Die beiden Tiefs Xun und Ynina ziehen sich am Montag unter Abschwächung nach Osteuropa zurück, haben aber teilweise noch feuchte Luft im Schlepptau, die noch für oft viele Wolken und ein paar Schauer sorgen wird. Gleichzeitig baut sich über Skandinavien aber das kräftige Hoch Peter auf, welches das Steuerrad bei unserem Wetter in der kommenden Woche sein wird. Grundsätzlich wird trockenere Luft aus Osten heran geführt, doch kommt auch im Laufe der Woche die Restfeuchte der beiden kleinen Tiefs mit dichten Wolken und gelegentlichem Regen zurück, besonders in den Osten und Südosten des Landes.
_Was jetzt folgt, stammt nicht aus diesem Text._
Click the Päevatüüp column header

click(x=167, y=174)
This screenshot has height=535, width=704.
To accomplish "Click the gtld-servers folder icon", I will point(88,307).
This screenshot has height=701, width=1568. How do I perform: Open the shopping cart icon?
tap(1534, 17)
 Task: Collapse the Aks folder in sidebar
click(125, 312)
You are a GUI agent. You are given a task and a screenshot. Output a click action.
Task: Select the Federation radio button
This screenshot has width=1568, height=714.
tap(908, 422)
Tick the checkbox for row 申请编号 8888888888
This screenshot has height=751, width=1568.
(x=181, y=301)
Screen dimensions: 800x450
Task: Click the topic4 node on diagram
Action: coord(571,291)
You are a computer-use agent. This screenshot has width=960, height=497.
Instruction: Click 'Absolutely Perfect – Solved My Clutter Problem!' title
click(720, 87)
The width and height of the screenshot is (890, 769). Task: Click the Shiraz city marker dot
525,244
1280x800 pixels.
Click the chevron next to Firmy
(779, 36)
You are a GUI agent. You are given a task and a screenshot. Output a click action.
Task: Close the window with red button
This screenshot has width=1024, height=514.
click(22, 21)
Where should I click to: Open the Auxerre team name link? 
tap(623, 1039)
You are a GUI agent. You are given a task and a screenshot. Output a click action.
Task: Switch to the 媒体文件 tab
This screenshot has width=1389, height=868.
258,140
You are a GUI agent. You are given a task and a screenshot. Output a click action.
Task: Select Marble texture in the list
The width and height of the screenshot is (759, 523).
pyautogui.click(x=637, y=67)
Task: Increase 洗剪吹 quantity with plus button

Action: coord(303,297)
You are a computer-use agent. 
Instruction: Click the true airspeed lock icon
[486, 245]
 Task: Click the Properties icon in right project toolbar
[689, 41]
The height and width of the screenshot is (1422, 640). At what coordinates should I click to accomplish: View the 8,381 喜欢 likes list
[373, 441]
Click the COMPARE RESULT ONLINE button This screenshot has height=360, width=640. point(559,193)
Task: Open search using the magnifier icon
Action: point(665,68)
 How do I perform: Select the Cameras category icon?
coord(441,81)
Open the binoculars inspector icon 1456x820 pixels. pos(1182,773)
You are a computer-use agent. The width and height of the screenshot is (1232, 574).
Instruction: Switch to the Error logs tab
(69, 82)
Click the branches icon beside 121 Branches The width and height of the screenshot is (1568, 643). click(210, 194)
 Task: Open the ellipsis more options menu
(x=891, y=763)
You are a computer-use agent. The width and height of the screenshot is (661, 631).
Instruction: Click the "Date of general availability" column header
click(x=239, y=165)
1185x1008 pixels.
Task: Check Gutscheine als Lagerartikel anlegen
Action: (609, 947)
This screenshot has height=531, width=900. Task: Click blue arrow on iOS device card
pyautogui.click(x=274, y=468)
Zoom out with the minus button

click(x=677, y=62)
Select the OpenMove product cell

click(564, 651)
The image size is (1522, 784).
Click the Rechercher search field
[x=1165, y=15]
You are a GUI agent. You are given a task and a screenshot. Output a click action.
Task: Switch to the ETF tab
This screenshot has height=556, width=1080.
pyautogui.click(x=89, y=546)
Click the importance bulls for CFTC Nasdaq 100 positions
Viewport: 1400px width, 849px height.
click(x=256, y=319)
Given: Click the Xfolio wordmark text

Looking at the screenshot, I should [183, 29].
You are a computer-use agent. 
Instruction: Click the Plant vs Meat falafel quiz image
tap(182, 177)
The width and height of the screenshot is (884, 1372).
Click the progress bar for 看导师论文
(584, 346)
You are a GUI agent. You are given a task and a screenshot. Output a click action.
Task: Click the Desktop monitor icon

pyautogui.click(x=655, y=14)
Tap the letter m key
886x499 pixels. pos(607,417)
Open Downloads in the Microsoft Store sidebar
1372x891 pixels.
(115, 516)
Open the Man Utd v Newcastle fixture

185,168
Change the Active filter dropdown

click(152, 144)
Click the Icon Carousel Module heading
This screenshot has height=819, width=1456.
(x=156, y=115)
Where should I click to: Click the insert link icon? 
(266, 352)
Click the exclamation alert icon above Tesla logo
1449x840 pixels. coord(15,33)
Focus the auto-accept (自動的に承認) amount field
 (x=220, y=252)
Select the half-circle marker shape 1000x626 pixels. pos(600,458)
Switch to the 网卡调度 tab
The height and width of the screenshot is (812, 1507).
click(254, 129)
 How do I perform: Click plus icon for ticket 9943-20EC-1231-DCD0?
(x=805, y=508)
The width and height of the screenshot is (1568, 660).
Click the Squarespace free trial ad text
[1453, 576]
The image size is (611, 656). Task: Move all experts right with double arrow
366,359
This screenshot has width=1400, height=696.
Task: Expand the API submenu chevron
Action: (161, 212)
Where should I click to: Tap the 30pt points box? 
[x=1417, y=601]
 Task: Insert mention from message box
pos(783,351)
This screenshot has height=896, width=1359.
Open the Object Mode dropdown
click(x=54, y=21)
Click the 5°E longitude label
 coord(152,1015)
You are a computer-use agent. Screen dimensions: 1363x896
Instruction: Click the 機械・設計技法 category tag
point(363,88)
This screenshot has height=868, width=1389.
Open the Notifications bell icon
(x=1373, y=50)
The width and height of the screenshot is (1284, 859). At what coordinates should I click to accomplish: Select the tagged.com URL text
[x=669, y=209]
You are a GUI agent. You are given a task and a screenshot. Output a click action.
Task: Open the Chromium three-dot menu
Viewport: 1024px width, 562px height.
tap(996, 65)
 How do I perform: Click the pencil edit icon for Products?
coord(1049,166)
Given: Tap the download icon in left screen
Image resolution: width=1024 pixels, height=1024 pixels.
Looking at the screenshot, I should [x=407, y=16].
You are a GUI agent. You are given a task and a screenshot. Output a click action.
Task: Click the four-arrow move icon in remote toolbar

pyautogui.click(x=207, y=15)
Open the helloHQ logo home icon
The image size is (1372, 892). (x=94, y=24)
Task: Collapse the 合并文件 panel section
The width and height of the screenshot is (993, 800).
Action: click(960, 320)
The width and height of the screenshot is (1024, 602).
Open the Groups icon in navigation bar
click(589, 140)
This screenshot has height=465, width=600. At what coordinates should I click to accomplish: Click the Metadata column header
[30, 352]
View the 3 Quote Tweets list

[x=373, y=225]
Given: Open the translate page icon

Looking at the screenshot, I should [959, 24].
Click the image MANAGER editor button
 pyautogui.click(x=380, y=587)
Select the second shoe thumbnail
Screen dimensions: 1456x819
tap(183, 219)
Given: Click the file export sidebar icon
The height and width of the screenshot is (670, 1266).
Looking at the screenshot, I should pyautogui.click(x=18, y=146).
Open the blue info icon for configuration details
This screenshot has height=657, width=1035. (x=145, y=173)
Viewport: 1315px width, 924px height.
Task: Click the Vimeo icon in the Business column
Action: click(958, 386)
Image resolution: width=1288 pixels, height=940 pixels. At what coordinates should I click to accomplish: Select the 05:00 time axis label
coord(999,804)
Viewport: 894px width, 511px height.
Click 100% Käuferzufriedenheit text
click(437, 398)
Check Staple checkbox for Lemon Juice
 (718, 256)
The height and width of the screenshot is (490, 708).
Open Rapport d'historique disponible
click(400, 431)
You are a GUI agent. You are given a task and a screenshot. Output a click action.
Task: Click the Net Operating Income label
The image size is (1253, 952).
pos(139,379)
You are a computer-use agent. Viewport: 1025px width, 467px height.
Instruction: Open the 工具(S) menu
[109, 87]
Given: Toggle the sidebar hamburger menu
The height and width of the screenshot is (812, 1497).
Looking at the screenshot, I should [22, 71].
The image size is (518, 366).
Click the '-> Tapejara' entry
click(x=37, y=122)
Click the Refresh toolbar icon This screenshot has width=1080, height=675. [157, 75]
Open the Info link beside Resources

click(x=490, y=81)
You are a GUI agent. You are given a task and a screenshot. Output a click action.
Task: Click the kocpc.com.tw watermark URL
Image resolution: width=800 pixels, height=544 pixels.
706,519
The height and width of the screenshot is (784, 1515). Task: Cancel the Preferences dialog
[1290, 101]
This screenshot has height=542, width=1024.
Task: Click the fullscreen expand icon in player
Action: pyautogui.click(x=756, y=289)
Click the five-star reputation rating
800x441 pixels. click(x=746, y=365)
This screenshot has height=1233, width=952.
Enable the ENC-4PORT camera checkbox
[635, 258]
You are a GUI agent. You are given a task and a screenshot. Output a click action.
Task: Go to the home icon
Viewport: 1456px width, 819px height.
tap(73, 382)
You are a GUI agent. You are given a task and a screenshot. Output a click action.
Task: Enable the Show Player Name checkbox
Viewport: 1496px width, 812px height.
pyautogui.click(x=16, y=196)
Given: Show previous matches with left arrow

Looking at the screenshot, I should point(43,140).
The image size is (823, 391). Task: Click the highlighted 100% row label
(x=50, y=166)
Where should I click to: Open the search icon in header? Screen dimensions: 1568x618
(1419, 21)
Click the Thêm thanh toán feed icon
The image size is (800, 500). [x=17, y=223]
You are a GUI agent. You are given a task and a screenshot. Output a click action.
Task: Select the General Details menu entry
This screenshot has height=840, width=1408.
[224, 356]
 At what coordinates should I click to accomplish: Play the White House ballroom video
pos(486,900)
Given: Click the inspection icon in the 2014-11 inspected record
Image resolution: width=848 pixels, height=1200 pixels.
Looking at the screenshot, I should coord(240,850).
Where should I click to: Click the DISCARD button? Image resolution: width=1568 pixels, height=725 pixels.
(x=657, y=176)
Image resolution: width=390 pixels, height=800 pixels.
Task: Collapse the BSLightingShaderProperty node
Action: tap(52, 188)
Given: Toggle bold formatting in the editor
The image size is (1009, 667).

Zudem sinken im Laufe der Woche vor allem hier die Temperaturen noch etwas ab.Im weiteren Tagesverlauf kommt es wiederholt zu schauerartigen Niederschlägen. Dabei sind einzelne kurze Gewitter möglich. Vor allem in Richtung Sachsen und im Nordoststau des Erzgebirges und Thüringer Waldes ist lokal Starkregen mit mehr als 15 l/qm in 1h bzw. mehr als 20 l/qm in 6 h möglich. Im Laufe des Tages frischt der Wind im Norden etwas auf. An Nord- und Ostsee sind dann starke Böen (bis 60 km/h) aus Nordost möglich. Auf exponierten Inselabschnitten können auch einzelne stürmische Böen (bis 70 km/h) auftreten.In der Nacht zum Dienstag fällt vor allem nach Osten und Südosten noch schauerartig verstärkter Regen, in Südbayern sind auch noch kurze Gewitter möglich. In der zweiten Nachthälfte lassen die Niederschläge nach. Die Schneefallgrenze am Alpenrand liegt bei etwa 1500 m. An der See sowie in den Hochlagen der ost- und südostdeutschen Mittelgebirge sind weiterhin starke, exponiert auch stürmische Böen aus Nordost, im Süden auch Nordwest, möglich.Am Dienstag von Sachsen über das östliche Bayern bis zu den Alpen teils noch bedeckt oder trübe mit leichtem Regen bei nur 10 bis 15 Grad. Ebenso zu den Küsten teilweise dichtere Wolkenfelder, aber auch etwas Sonne, Regen fällt hier kaum. Sonst scheint vor allem nach Westen und Südwesten hin meist die Sonne, nur lockere Wolken sind hier unterwegs. Die Höchstwerte liegen bei 12 bis 17 Grad.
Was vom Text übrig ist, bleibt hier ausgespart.